Ora, a periculosidade, a passagem ao ato imprevisível, não é justamente o que resta (ou o que faz retorno) da loucura amarrada, negada, privada de subjetividade, extraída de toda psicopatologia? Do Daech[9] a Trump passando pelos fatos diversos, espelho de aumento disto que ameaça o laço social, a violência bruta, incontrolável, que angustia e fascina. “A loucura só existe em uma sociedade”, indicava Foucault, ela não existe fora das formas que a isolam, a excluem ou a capturam. Assim, o binário razão/não razão que servia para discriminar a loucura parece ter sido substituída por aquele da segurança/violência. “Cada cultura, afinal de contas, tem a loucura que merece” (FOUCAULT, 1961/2002, p. 150).
Eu “psychote”, tu “psychotes”… todo mundo delira
Mas a dissolução do par razão/não razão tem igualmente outros motivos muito sérios: todo mundo delira, e a partir de agora todo mundo sabe disso. Não se surpreende mais que, na rua, todos falem sozinhos – com ou sem telefone –, é uma simples questão de modalidades de aparelhagem com o Outro.
A coisa passou para a língua. É claro, Le vocabulaire pours tous, de Berscherelle, confirma como “tabu” o termo “louco”, substituído pelo intolerável “doente mental”; essa modificação da terminologia médica data do século XX, conforme o Dictionnaire historique de la langue française das Edições Robert. Por outro lado, “delirar” e “delirante” são completamente banalizados. Last but not least, “psychoter” fez sua entrada oficial no Petit Robert em 2013, depois no Larousse em 2015. “Parano”, “schizo”, circulam. Esses novos usos, deslocados, provocadores, irônicos, levam uma parte da carga de real associada a seu emprego original.
Eles atestam, entretanto, também uma perturbação profunda. Com a decadência do Nome-do-Pai, o “todo”, garantia de uma organização estável, não tem mais utilidade ou lugar, mostra J.-A. Miller. Não se crê mais nas classes. As distribuições estanques são totalitárias e ultrapassadas. O DSM aninhou-se assim na crise das classificações que afetavam a nosografia psiquiátrica (MILLER, 2011, 2017).
Da mesma forma, na segunda clínica de Lacan, a perspectiva do sinthoma “é a versão lacaniana de […] fragmentação das entidades clínicas no DSM. Não se trata da mesma fragmentação, mas é o mesmo movimento de desestruturação das entidades”, observa ainda J.-A. Miller. O enunciado Todo mundo é louco, proferido em seu tempo por Lacan, chama uma nova clínica, na qual o “sintoma se torna uma unidade elementar”.
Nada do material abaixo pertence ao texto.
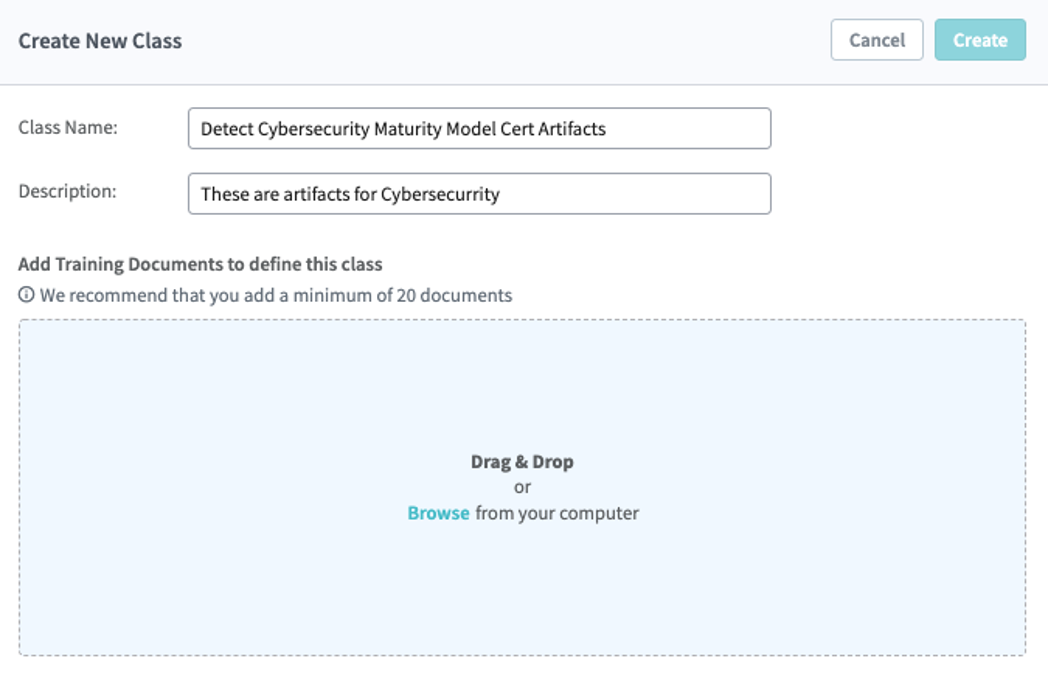Open the Browse file link
Screen dimensions: 1048x676
[x=438, y=513]
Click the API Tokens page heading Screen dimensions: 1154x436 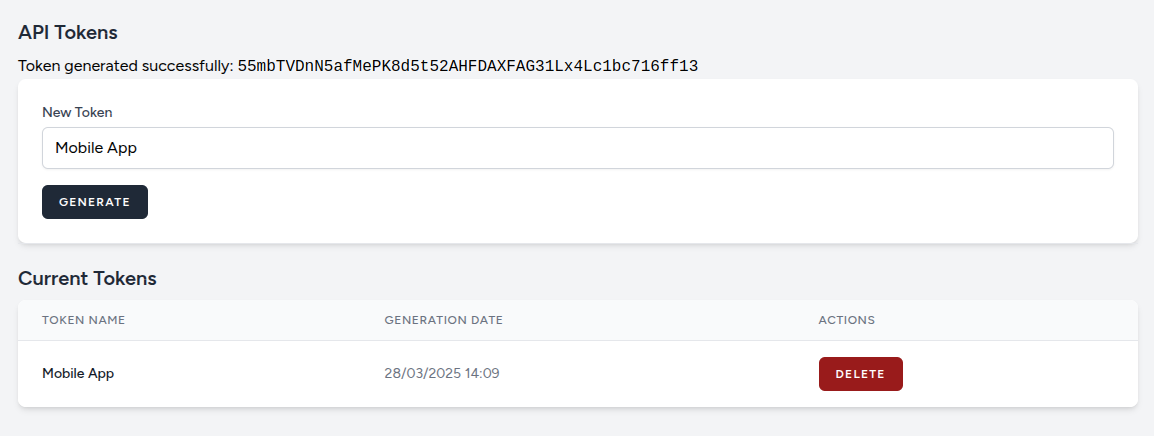(x=68, y=32)
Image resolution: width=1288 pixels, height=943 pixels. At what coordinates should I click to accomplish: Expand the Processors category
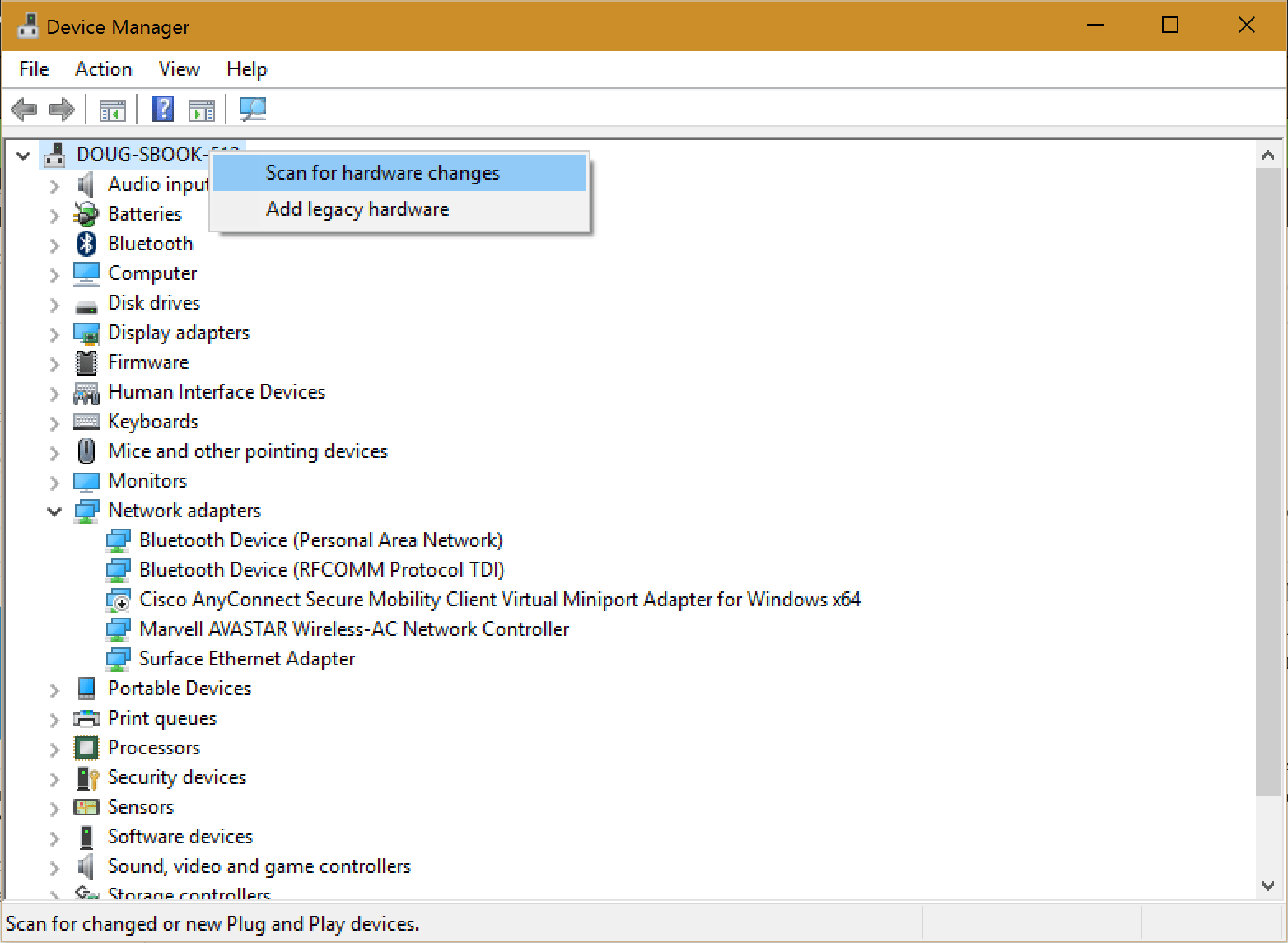click(54, 748)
A psicanálise não é um humanismo
Não esqueçamos que o DSM foi concebido não somente para negar a dimensão psíquica, mas também para combater a psicanálise (BERCHERIE, 2010, p. 635-640). Esse combate permanece eminentemente atual. Assim, financiado por dois laboratórios farmacêuticos, uma pesquisa sobre a “imagem da esquizofrenia” (L’ObSoCo, 2015) na imprensa se descobre ser um cavalo de Tróia para incriminar a psicanálise. Os argumentos são misteriosos. Os adeptos da organicidade têm, entretanto, razão sobre um ponto: a psicanálise carrega a dimensão da subjetividade e constitui um obstáculo maior à redução da loucura a um distúrbio orgânico.
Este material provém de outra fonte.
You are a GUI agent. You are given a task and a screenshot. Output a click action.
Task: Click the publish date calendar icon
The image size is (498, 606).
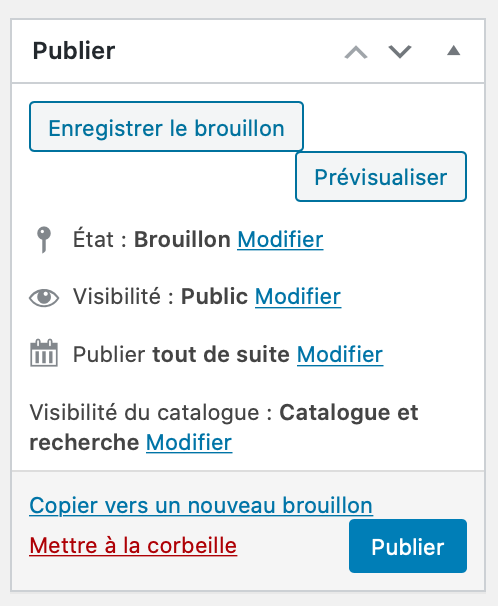pyautogui.click(x=44, y=353)
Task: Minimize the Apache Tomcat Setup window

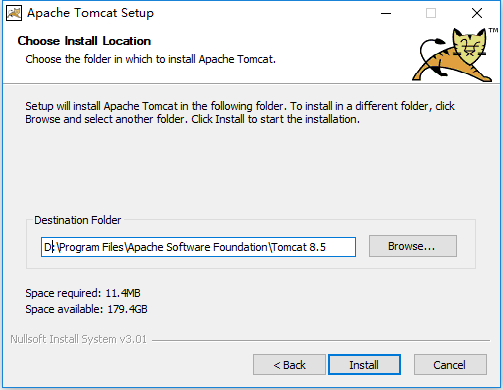Action: [386, 13]
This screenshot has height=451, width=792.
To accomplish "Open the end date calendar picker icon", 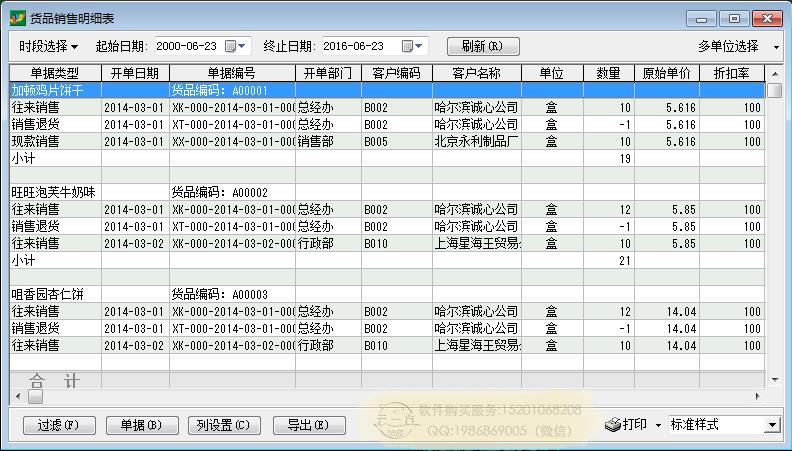I will (x=407, y=47).
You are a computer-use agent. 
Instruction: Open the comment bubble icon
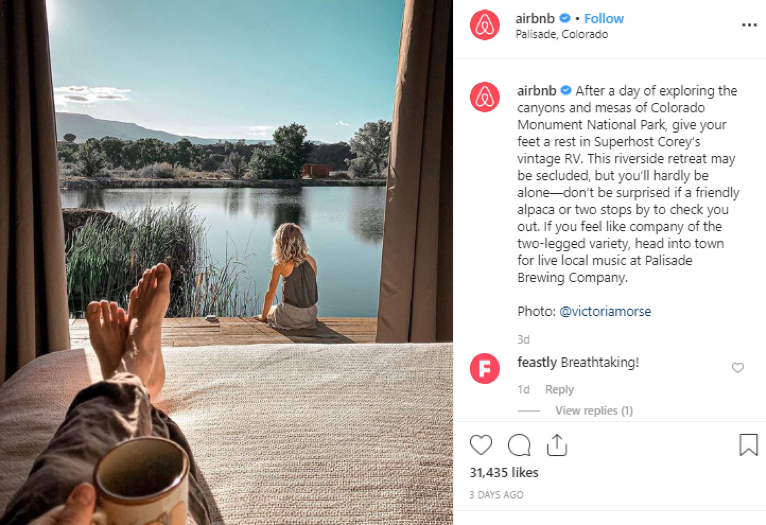[519, 445]
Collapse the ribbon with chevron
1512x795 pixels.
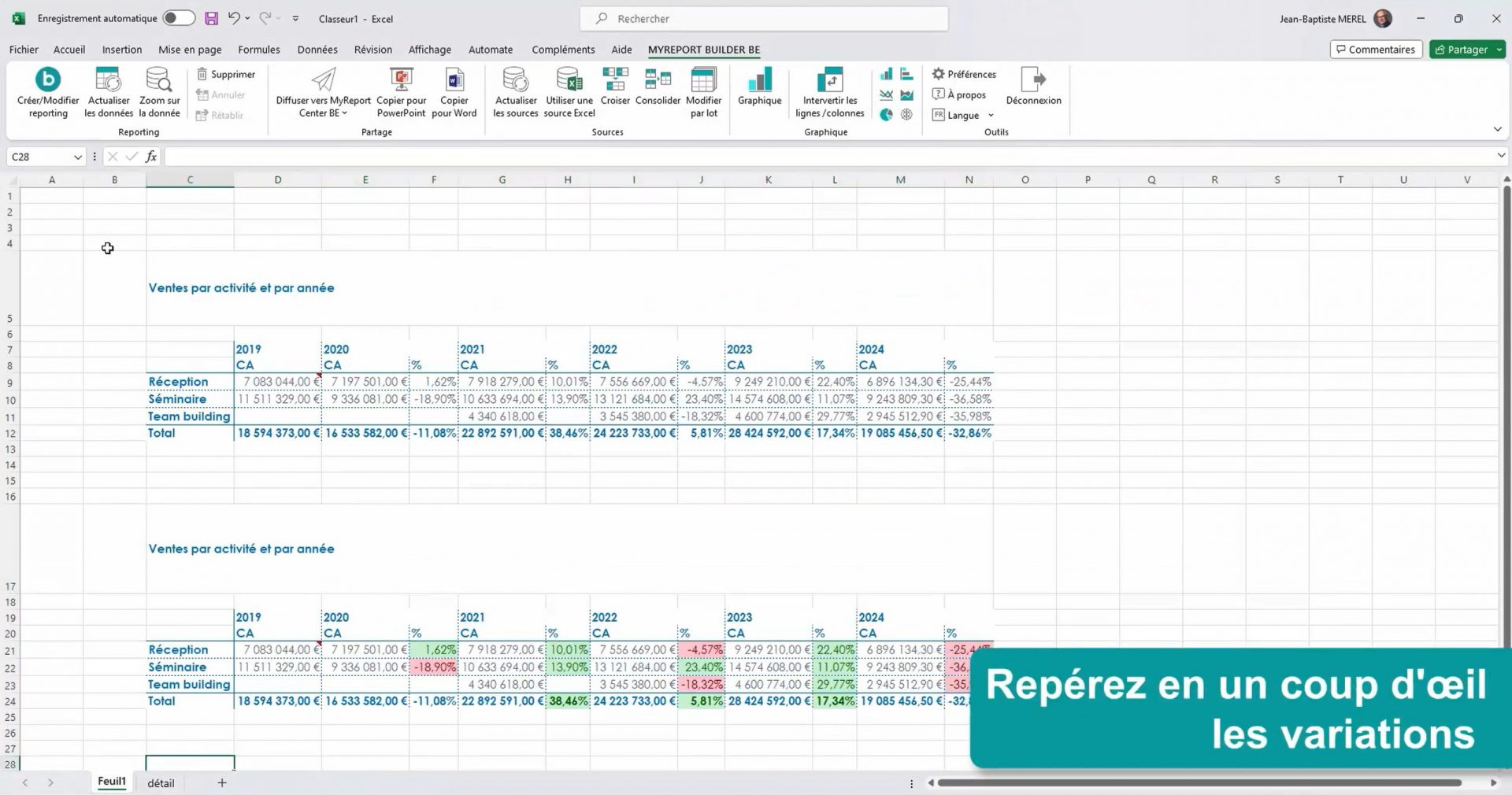click(x=1497, y=129)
Nessa configuração, protestos humanistas e voos literários são vãos. Face ao rolo compressor dos negativistas que se recusam a ouvir aqueles de quem deveriam cuidar, afiemos nossos conceitos e nossa clínica.
Há a loucura do mundo, há aquela que habita nossa abjeção a mais íntima e há a patologia psiquiátrica. Nós não temos saudade das classes perdidas. Mas nós sabemos que apagar ou negar as diferenças redobra a exclusão. Não negar a loucura é também abordar com rigor o real da psicose como tal.
De cada um, nós temos a aprender seu uso incomparável da língua, sua irredutibilidade absoluta, sua estranheza. A nos ligar às variações qualitativas do heterógeno, sem fascinação, sem romantismo, sem complacência.